When the cab finally stopped, a chime sounded and a synthesized female voice announced, “Level one: Low Earth Orbit.”
And all three of them floated slowly upward toward the ceiling.
“We’re in orbit now,” Bracknell said, pushing lightly against the wall to force himself down. “Zero-g. Weightless.”
Lara looked fine, but Molina was pale. Bracknell fished a pillbox out of his trousers pocket. “Here, Victor. Take one of these. It’ll help get your stomach out of your throat.”

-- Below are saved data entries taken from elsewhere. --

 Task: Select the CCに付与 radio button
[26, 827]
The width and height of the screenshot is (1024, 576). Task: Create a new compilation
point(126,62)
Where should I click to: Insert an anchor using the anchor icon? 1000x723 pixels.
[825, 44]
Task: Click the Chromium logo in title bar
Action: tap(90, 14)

The elevator doors slid open and the din of work teams immediately assailed their ears as they floated out of the elevator cab. Bracknell hooked a floor loop with the toe of his boot and pulled Lara down to the floor, then Molina. Standing there anchored to the floor and weaving slightly like a sea anemone, Lara saw a wide expanse of bare decking topped by a dome that looked hazy in the dust-filled air. A drill was screeching annoyingly in the distance and the high-pitched whine of an electrical power generator made her teeth ache: Sparks from welding torches hissed off to her right. The dust-laden air smelled of burnt insulation and stranger odors she could not place. Men and women in coveralls were putting up partitions, most of them working in small groups and tethered to the deck, although she spotted several floating weightlessly along the scaffolding, high above. An electrically powered cart scurried past on a rail fastened to the deck plates, its cargo bed piled high with bouncing sheets of what looked like honeycomb metal. Everyone seemed to be yelling at everyone else:
“Hold it there! That’s it!”
“I need more light up here; it’s darker than a five-star restaurant, fer chrissakes!”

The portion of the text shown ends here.